§ Supplied records

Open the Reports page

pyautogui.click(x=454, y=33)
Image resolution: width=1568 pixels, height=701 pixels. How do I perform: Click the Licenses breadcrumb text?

---

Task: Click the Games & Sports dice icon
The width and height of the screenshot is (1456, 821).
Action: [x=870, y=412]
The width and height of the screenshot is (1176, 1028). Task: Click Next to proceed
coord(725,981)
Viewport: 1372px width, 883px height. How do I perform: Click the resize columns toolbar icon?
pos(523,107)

==

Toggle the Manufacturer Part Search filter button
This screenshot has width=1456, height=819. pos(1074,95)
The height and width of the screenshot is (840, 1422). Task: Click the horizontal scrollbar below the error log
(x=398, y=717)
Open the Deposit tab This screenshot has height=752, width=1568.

§ Aim of the task
Using the entries above, extract exactly the span from the line with "Open the Reports page" to the line with "Image resolution: width=1568", both lines included; leave out everything else.

§ Expected output
Open the Reports page

pyautogui.click(x=454, y=33)
Image resolution: width=1568 pixels, height=701 pixels. How do I perform: Click the Licenses breadcrumb text?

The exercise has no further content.